Context: Lower cortisol levels in posttraumatic stress disorder (PTSD) may reflect a preexisting vulnerability associated with developing the disorder after trauma exposure. Because offspring of trauma survivors with PTSD have a greater prevalence of PTSD after their own life events than offspring of trauma survivors without PTSD and offspring of nonexposed persons, examination of patterns of basal cortisol secretion in such offspring provides an opportunity to test this hypothesis.
Objective: To characterize the patterns of basal cortisol secretion in offspring of Holocaust survivors with and without parental PTSD and children of nonexposed parents.
Design: Cortisol secretion was measured every 30 minutes for 24 hours. The raw hormonal data were subjected to a chronobiological analysis by applying single-oscillator and multioscillator cosinor analyses, a nonlinear least squares curve-fitting program, to determine circadian and ultradian regulatory dynamics.
Setting: The study was conducted under controlled conditions at the General Clinical Research Center at the Mount Sinai School of Medicine.
Participants: Twenty-three Holocaust offspring with parental PTSD and 10 without parental PTSD were compared with 16 children of nonexposed parents. No participant had PTSD.
Main outcome measures: Mean cortisol levels during the 24-hour cycle and other chronobiological parameters (amplitude, acrophase, circadian quotient, and goodness-of-fit coefficient) derived from single-oscillator and multioscillator models.

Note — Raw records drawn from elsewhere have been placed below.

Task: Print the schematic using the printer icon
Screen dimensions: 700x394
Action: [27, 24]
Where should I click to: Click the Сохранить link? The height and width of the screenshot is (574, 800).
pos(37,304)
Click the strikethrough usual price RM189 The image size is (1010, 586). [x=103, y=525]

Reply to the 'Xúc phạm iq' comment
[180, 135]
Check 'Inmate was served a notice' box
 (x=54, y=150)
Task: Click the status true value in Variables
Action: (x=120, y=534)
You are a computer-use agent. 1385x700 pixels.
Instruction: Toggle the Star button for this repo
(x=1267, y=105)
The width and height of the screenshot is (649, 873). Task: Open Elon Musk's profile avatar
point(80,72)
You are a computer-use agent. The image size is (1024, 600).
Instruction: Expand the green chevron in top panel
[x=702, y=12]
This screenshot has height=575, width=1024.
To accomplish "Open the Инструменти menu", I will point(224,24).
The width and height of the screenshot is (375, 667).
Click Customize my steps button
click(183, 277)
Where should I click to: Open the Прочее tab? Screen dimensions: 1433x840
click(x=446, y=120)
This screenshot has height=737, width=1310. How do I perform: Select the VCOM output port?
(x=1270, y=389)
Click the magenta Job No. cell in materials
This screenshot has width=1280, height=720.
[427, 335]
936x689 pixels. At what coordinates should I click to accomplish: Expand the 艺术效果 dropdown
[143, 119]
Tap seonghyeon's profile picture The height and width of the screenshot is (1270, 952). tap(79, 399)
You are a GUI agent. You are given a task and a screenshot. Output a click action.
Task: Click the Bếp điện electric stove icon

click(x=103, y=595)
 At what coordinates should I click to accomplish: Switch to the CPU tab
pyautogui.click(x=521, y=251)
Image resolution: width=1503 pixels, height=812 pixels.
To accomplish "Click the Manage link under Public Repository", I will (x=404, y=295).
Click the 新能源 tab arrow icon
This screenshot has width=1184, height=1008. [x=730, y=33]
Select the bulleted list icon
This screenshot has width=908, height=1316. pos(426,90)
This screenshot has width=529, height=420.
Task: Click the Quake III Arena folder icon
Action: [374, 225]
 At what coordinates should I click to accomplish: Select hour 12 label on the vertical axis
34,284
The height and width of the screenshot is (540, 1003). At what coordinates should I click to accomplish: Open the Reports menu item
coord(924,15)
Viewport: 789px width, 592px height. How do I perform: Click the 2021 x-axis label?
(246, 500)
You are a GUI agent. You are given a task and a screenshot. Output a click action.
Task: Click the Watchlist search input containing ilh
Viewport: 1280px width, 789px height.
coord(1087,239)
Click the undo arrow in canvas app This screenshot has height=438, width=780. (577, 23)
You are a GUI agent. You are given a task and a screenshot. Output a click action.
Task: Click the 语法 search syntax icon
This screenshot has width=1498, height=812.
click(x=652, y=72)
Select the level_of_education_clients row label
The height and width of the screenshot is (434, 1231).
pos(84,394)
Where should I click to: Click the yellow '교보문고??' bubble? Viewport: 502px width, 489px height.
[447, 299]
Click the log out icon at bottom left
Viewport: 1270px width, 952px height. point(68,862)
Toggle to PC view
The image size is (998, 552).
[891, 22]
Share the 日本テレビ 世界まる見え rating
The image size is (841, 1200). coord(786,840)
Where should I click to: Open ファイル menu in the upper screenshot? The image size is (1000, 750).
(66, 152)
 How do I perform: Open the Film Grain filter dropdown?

Results: Offspring with parental PTSD displayed lower mean cortisol levels, reflected by the circadian mesor and reduced cortisol amplitude, compared with offspring without parental PTSD and children of nonexposed parents. This effect seemed to be specifically related to the presence of maternal PTSD.
Conclusions: Low cortisol levels and other chronobiological alterations in offspring are associated with the risk factor of maternal PTSD, raising the possibility that these alterations are acquired via glucocorticoid programming either from in utero exposures or in response to maternal behaviors early in life.